A minissérie “It´s a Sin”, que estreou na HBO Max, conta a história de amigos que se encontraram em Londres, e passaram a morar juntos num apartamento que eles chamavam de “Pink Palace”. Cada um trouxe uma história diferente dos rompimentos com a vida familiar no interior.

Todos estavam felizes, cada qual com suas conquistas. Mas surgiu logo um fantasma a colocar medo, culpa e terror na vida deles. Era o aparecimento de uma doença nova, estranha, mortal, logo chamada de “câncer gay”, porque atacava aparentemente somente homossexuais masculinos. A princípio vista com incredulidade, logo a AIDS passou a ser um nome assustador, e ser diagnosticado com ela era uma sentença de morte.

Antes de se saber que a doença era causada por um vírus, e que podia contaminar a todos, homens e mulheres de todas as idades, homo ou heterossexuais, os homens gays sofreram terrível discriminação, e foram vítimas de preconceito e violência. Na minissérie, uma das personagens, Colin (Callum Scott Howells) ao se descobrir soropositivo, é literalmente preso, com o argumento de que, solto, significaria uma ameaça à saúde pública. Homens eram internados e isolados, muitos morriam sem receber uma única visita.

O lançamento em 2021 de “It´s a Sin” é oportuno. No momento em que o mundo vive o terror de uma pandemia devastadora, também causada por um vírus, a humanidade é colocada à prova de novo e cruel sofrimento, com o surgimento do SARS– Cov-2, causador da Covid-19: no caso da AIDS, após muitos anos de pesquisas e descobertas, foram sendo produzidos medicamentos que podem controlar a doença e permitir que a pessoa viva normalmente.

Mesmo no auge da pandemia provocada pelo HIV sabia-se que as pessoas podiam ser tocadas, abraçadas e beijadas, desde que não houvesse contato com sangue e fluidos corpóreos. Com a Covid-19, a tragédia ampliou-se para a absoluta impossibilidade de contato físico, pois a transmissão é por via aérea, de pessoa para pessoa, ou por contatos das mãos com superfícies contaminadas.
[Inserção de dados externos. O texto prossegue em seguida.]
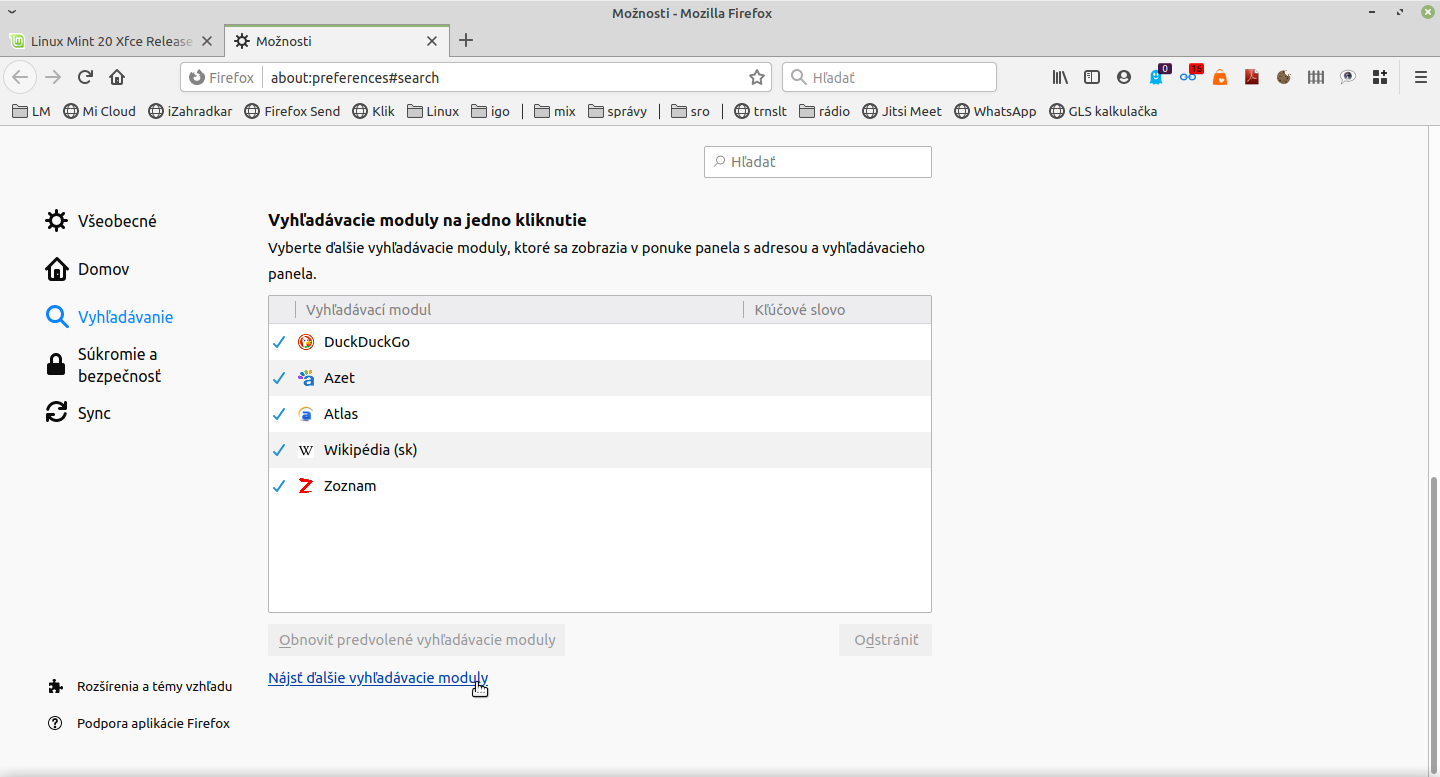
Task: Reload the current page
Action: click(x=86, y=77)
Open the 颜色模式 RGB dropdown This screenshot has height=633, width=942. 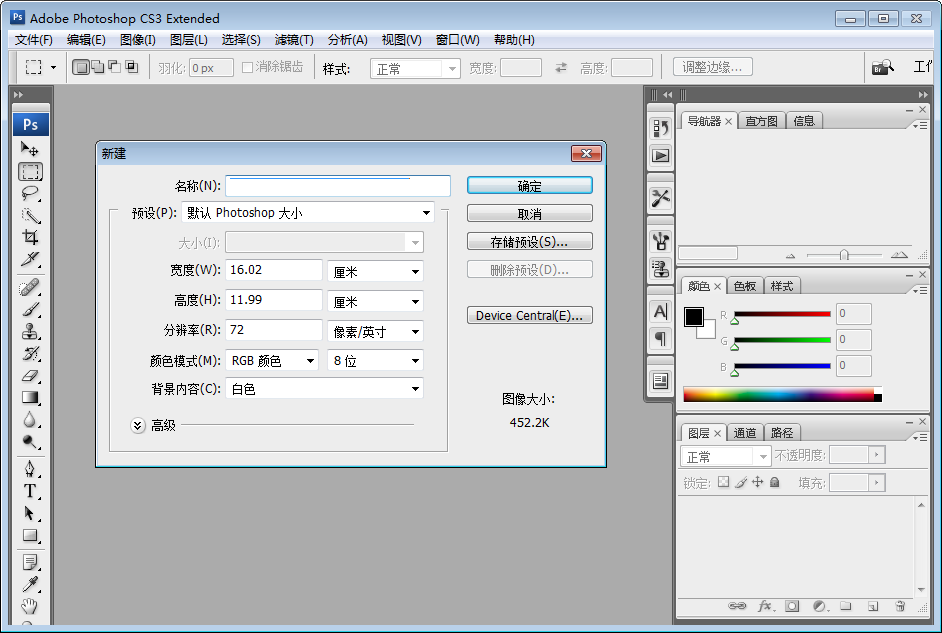pos(272,361)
Na morte dos doentes, mais dor: nem a despedida de um ente querido é permitida, e na maioria das vezes, as pessoas morrem sozinhas num leito de UTI.

Assistir à minissérie “It´s a Sin” é um mergulho doloroso num passado recente, ainda vivo na memória de grande parte da humanidade, os que presenciaram o surgimento da AIDS e sua evolução. A produção, contudo, não se prende apenas ao drama. Ela é conduzida com leveza e até uma boa dose de humor. “It´s a Sin” é o nome de um sucesso dos Pet Shop Boys e está na trilha. Um dos protagonistas, Olly Alexander, intérprete de Ritchie Tozer, é membro do grupo Years and Years, e recentemente gravou a música juntamente com Elton John, com o objetivo de arrecadar fundos para o projeto do astro do Rock relativo à ajuda aos doentes de AIDS. Vale a pena conferir a arrebatadora interpretação dos dois.

Além dos ótimos Olly Alexander e Callum Scott Howells, o elenco conta os outros intérpretes muito competentes do grupo de amigos : Omari Douglas como Roscoe Babatunde, Lydia West como Jill Baxter, Nathaniel Curtis como Ash Mukherjee e David Carlyle como Gregory “Gloria” Finch.

“It´s a Sin” tem apenas 5 episódios, sendo uma minissérie ótima para maratonar.

Em tempos sombrios de uma mortal e duradoura pandemia produzida por um vírus, olhar para o passado não serve de consolo, mas reforça o quanto a humanidade está sujeita a reviravoltas comportamentais causadas por esses misteriosos “parasitas” que só se reproduzem no interior de células vivas, em permanente mutação e sempre prontos a deflagrar guerras cada vez mais difíceis de controlar.

Muitos, no início da pandemia da AIDS, começaram a achar que estavam sendo castigados por seu comportamento ao adquirir a doença, e não sabemos quantos morreram carregando essa culpa. Quantas pandemias mais serão necessárias para que se compreenda, definitivamente, que cada ser humano tem direito à liberdade de expressão e de ser feliz a seu modo, sem sofrer discriminação, preconceito e violência? O vírus, sempre ele, é que precisa ser atacado, e com as abençoadas armas da ciência.

IT´S A SIN – Minissérie britânica em 5 episódios. HBO Max.